### EXCERPT TO READ
[Start of section]

Photo: Shuka Kura

Anselmo Nuyado Ancapichun and Teresa Maripan at the sacred site "Shuka Kura" (House of Rock), near Choroy Traiguen, Chile

Photograph by Chris Rainier

The Enduring Voices team traveled to Chile to assess the current status of an endangered South American language, Huilliche. We intended to find out just how endangered Huilliche is, how many speakers remain, and where they live. We also planned to observe efforts being made to revitalize the language, and ask the communities how we might be able to assist.

Our findings are that Huilliche is much more endangered, at least in some communities, and the overall number of speakers lower than previously reported. We also learned that there is more than one Huilliche language spoken in the community.

We visited two different communities, Choroy Traiguen (in Osorno Province) and Wequetrumao (on Chiloe Island). In each, we observed many traditional practices, for example: gathering and preparation of medicinal plants, fishing, weaving of wool textiles, basketry, berry processing, small-scale farming (pigs, chickens, sheep, cows), gardening (vegetables and flowers). Both communities are promoting eco-tourism, have modern small-scale industries (hydroelectric power, sawmills, greenhouse cultivation), and are well connected by mobile phone networks and internet.

The two communities, as we were able to determine from comparative word-lists we collected, differ in their dialects. We conclude, based on both linguistic and sociolinguistic evidence, that there are at least two distinct languages spoken in the Huilliche community. Though both are referred to by outsiders under the single label "Huilliche", they seem to lie at the two extreme ends of a Huilliche language continuum. They are to some degree hidden within the broader Mapuche ethnic group, yet consider themselves quite distinct in both language and identity.

In Choroy Traiguen—perched on a seaside escarpment—they call their tongue Tsesungun. In Wequetrumao—in a low-lying flat part of Chiloe Island—they call their tongue Huillichesungun. They assert that is a different language than Tsesungun. Though the two languages may share as many as 80% of basic words, we confirmed that they differ in their sounds and grammar, as well as in their ethno-linguistic identity.

Both Tsesungun and Huillichesungun are sister languages to Mapudungun (the language of the much larger Mapuche ethnic community in Chile). Unexpectedly, Tsesungun, though it is geographically closer to Mapudungun, is less similar to it.

Both communities are aware and alarmed by the extreme endangered status of their mother tongues. There are few if any speakers of Tsesungun under the age of seventy. Huillichesungun is also severely endangered, with an estimated 8 to 12 fluent speakers. The youngest speaker, Hugo Antipani, is 40, but all the others are a generation older.

[End of section]

### RECORDS SUPPLIED

[Start of section]

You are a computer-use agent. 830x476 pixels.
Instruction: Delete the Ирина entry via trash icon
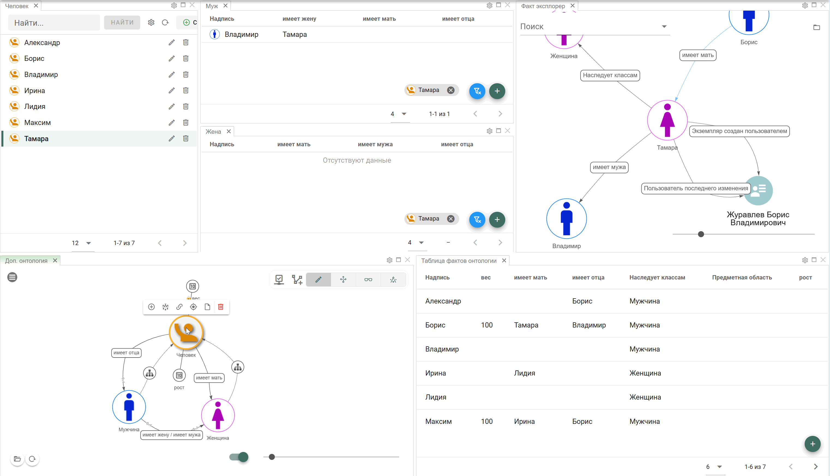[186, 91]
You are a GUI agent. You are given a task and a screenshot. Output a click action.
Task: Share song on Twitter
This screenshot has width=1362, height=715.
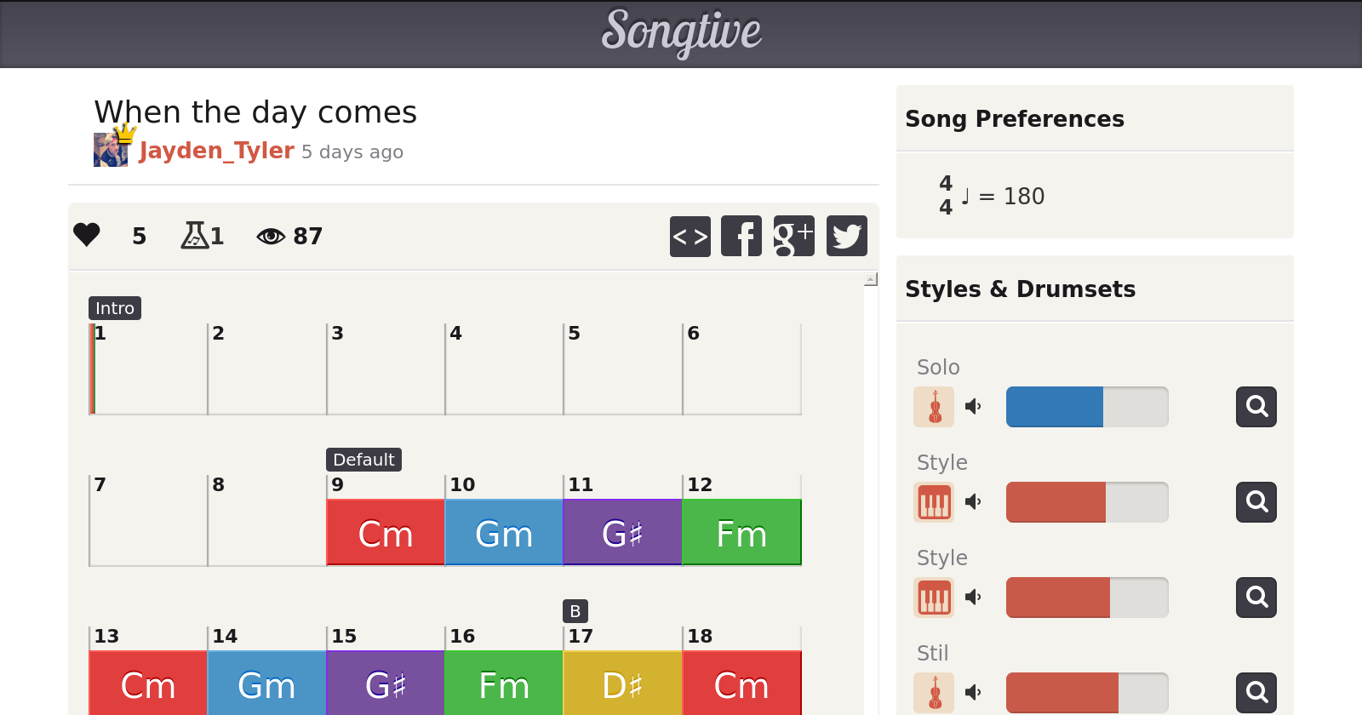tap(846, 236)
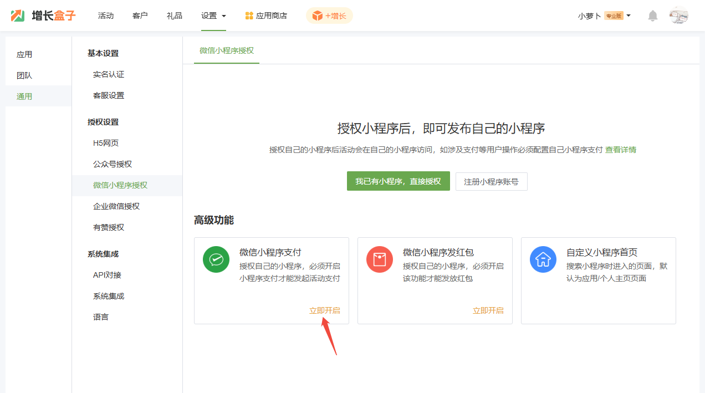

[End of section]

### WHAT IS BEING ASKED
Copy the stretch of the Huilliche field report from "The two communities, as" through "language and identity.".

### EXPECTED ANSWER
The two communities, as we were able to determine from comparative word-lists we collected, differ in their dialects. We conclude, based on both linguistic and sociolinguistic evidence, that there are at least two distinct languages spoken in the Huilliche community. Though both are referred to by outsiders under the single label "Huilliche", they seem to lie at the two extreme ends of a Huilliche language continuum. They are to some degree hidden within the broader Mapuche ethnic group, yet consider themselves quite distinct in both language and identity.